Por qué el faraón no conocía a José

Es necesario explicar un poco esa reacción. En 1730 a.C., Egipto fue invadido por los hicsos, un pueblo de ascendencia semita conocido también en los textos de los historiadores antiguos, como Maneto, como “los reyes pastores”. Tras esta conquista, dos dinastías completas de faraones, la 15° y la 16°, provinieron de los hicsos. Ellos gobernaron Egipto hasta 1570 antes de Cristo.

Los hicsos, siendo semitas, se sintieron identificados con José y su familia, que eran también descendientes de Sem y que compartían el oficio del pastoreo. Los hicsos favorecieron, pues, a los israelitas. Faraón brindó a José y a su familia la tierra de Gosén, en la ubicación más fértil de Egipto, para su establecimiento. La capital de gobierno establecida por los hicsos, Qantir, estaba, de hecho, cerca de este lugar. Mientras los hicsos perduraron en el trono egipcio, los israelitas fueron reconocidos y favorecidos.

La rebelión egipcia contra los hicsos

Pero resulta que los egipcios en sí no eran principalmente pastores, sino agricultores, y no sentían particular placer en ser invadidos. A su tiempo, alrededor del año 1570 antes de Cristo, los hicsos fueron derrotados por medio de una maniobra política y los faraones volvieron a ser de procedencia netamente egipcia. Para la época en que nació Moisés reinaba probablemente Ramsés Meriamón o su hijo, Amenofis.

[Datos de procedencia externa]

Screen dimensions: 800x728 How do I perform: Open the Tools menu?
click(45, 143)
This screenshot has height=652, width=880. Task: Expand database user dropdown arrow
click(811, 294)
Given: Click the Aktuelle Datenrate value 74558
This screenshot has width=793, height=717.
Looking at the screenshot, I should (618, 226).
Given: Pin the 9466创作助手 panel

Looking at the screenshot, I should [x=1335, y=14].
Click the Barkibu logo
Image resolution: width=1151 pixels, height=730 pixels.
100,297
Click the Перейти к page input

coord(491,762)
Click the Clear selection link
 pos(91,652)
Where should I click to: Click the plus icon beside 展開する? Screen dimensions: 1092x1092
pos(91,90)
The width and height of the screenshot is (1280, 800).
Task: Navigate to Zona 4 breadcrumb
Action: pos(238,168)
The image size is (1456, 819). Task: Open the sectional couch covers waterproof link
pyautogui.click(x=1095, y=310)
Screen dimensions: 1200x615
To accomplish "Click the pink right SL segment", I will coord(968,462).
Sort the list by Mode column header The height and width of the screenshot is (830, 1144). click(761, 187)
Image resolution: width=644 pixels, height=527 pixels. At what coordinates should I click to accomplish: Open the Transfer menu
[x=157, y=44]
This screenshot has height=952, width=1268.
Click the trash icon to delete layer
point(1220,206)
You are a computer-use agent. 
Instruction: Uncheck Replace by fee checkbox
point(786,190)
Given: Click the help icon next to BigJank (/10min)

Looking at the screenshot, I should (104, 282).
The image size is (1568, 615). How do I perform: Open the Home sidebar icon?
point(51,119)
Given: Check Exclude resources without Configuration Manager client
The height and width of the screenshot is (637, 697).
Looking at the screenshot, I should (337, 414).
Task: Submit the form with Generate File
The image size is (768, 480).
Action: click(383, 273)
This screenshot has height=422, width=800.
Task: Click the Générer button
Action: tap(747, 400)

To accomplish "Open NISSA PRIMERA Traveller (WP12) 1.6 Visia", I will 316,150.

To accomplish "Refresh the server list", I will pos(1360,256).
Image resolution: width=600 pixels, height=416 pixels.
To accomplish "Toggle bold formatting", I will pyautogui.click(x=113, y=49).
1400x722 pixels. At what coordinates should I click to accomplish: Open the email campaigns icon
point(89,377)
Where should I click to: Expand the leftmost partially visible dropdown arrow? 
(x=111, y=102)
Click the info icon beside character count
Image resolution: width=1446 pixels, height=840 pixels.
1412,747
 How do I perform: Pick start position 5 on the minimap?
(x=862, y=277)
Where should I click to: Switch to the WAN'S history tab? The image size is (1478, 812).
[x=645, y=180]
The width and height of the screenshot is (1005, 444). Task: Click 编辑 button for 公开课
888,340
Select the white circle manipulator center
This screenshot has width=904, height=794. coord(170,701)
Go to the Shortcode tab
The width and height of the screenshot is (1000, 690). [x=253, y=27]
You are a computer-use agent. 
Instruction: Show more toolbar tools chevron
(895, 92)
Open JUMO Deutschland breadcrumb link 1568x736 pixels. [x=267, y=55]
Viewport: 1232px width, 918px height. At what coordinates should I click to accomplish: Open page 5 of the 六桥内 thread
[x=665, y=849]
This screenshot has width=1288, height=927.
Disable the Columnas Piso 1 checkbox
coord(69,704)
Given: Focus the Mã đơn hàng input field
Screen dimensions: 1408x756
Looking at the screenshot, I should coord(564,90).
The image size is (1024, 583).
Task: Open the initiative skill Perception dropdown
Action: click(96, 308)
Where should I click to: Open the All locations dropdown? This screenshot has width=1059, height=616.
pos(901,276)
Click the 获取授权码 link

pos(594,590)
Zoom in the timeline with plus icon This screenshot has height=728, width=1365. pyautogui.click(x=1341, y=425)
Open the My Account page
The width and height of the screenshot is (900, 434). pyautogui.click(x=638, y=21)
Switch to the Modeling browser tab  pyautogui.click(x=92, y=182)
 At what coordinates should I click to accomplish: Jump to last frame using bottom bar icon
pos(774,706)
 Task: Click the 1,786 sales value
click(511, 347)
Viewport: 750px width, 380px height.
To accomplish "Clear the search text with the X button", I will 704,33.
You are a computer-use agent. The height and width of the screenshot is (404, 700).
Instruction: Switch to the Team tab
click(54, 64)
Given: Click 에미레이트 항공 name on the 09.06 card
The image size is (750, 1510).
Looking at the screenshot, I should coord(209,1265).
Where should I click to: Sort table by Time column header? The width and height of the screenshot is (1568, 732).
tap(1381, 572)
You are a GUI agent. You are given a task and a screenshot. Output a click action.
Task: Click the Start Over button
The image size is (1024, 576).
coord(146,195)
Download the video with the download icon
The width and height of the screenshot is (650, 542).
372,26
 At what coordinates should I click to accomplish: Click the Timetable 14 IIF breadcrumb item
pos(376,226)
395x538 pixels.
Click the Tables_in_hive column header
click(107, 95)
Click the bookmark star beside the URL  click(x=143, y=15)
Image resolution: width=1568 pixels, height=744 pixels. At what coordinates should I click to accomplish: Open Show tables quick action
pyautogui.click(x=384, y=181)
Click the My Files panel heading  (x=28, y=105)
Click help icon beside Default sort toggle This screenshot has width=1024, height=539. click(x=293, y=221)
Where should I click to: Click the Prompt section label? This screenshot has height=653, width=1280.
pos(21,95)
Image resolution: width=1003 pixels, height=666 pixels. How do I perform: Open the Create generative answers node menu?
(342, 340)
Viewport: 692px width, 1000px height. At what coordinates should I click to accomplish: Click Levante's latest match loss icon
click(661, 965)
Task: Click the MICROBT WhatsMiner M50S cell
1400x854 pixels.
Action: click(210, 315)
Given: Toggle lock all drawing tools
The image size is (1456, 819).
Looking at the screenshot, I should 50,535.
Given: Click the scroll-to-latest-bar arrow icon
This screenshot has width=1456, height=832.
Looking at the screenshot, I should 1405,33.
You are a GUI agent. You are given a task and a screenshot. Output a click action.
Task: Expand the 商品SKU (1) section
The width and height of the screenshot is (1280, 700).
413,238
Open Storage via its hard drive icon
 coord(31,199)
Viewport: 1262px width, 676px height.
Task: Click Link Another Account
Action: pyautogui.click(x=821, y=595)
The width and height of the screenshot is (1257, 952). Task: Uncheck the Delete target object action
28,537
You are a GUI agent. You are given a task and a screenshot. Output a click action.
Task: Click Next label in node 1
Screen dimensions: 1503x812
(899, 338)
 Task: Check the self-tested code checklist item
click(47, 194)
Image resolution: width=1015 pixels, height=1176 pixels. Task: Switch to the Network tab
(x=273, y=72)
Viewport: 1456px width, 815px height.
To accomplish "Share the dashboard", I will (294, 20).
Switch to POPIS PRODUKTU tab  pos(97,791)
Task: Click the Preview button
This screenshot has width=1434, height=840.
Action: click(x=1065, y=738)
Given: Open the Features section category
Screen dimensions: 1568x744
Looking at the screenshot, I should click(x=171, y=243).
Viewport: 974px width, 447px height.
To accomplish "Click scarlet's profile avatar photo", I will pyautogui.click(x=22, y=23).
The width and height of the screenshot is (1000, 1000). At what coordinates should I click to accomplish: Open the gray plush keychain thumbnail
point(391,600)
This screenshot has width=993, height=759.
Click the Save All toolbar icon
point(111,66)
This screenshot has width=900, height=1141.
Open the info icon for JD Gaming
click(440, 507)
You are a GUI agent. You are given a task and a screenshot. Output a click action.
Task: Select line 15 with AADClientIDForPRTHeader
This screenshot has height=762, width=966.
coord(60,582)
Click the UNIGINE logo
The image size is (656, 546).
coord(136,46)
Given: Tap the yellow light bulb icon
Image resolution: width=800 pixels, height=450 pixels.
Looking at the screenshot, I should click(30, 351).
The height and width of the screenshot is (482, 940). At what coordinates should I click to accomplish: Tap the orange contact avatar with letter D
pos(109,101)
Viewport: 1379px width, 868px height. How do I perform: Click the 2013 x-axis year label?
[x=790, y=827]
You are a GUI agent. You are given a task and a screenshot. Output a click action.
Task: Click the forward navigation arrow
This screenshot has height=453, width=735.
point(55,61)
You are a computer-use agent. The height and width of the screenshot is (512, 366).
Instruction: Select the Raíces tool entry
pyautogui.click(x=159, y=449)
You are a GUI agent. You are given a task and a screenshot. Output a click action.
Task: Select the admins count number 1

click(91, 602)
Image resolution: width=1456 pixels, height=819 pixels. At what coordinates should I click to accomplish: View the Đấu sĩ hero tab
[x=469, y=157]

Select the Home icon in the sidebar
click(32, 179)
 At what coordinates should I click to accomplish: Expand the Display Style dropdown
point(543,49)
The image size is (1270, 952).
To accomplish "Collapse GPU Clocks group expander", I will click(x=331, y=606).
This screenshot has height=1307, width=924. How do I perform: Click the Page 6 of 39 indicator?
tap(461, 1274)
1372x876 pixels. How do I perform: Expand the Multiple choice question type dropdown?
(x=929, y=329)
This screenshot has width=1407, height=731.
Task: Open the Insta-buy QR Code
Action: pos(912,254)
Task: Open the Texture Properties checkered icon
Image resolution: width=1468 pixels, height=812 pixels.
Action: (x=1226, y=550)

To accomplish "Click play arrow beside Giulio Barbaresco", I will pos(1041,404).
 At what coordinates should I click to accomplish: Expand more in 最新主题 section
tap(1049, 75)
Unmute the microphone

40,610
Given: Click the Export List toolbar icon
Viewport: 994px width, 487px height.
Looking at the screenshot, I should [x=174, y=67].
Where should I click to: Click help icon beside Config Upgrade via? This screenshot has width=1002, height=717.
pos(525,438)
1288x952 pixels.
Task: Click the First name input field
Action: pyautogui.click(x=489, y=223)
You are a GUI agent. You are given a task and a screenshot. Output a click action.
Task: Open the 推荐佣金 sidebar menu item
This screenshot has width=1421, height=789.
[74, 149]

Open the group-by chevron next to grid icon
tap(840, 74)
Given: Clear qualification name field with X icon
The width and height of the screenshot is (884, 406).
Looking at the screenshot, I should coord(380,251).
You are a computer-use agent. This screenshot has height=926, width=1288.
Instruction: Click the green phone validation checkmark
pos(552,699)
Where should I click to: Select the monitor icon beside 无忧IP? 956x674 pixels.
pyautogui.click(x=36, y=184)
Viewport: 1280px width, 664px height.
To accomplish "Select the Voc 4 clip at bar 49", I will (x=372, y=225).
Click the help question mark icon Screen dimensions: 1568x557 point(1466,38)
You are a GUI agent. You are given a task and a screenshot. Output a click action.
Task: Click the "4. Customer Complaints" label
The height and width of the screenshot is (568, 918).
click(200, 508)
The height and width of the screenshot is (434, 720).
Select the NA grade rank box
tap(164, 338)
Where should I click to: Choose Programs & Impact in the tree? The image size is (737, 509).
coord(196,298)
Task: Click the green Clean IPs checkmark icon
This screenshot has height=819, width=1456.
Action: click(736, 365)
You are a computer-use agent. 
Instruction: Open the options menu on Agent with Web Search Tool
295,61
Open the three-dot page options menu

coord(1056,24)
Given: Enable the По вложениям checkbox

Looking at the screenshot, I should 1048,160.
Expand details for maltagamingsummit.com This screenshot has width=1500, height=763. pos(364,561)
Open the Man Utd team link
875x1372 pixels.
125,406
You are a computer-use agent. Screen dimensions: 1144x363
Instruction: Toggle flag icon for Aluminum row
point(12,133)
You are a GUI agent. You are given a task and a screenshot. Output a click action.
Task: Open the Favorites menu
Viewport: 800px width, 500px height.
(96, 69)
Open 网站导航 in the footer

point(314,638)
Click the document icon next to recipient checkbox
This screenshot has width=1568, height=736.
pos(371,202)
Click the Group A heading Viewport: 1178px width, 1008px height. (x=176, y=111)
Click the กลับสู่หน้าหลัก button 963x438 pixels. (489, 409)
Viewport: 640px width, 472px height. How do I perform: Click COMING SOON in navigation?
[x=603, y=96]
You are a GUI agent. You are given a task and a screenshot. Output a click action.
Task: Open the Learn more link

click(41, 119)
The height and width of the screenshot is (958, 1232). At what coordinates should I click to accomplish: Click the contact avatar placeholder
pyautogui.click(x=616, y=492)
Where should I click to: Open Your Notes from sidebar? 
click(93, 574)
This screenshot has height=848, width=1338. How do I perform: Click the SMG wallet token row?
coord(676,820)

La manera egipcia de rebelarse contra un mal episodio era “borrar todo su recuerdo de la historia”, tanto de los registros históricos como del lenguaje. Eso hicieron con los hicsos y, de paso, también con José. Todo recuerdo de José y de sus logros y contribuciones fue borrado de la memoria, de las inscripciones de los monumentos y de toda conversación. El nuevo faraón, pues, no estaba interesado en preservar el recuerdo de José. Le despreciaba, le desconocía.

Por consiguiente, todo lo que se relacionaba con José era aborrecible. El crecimiento en número del pueblo israelita se empezó a ver con creciente recelo e incomodidad y llegó a parecer deseable para los egipcios su subyugación e incluso su exterminio.

Conclusión

La expresión de Exodo 1:8, que habla del surgimiento de un nuevo rey que no conocía a José, debe interpretarse no como una falta de conocimiento, sino como un rechazo a José, a los semitas en conjunto y a todo lo que les representara, por parte del nuevo rey de Egipto. Esta es la motivación que debe tenerse presente más adelante, conforme uno lee las detestables decisiones tomadas por el rey y que estaban fundamentadas en este rechazo.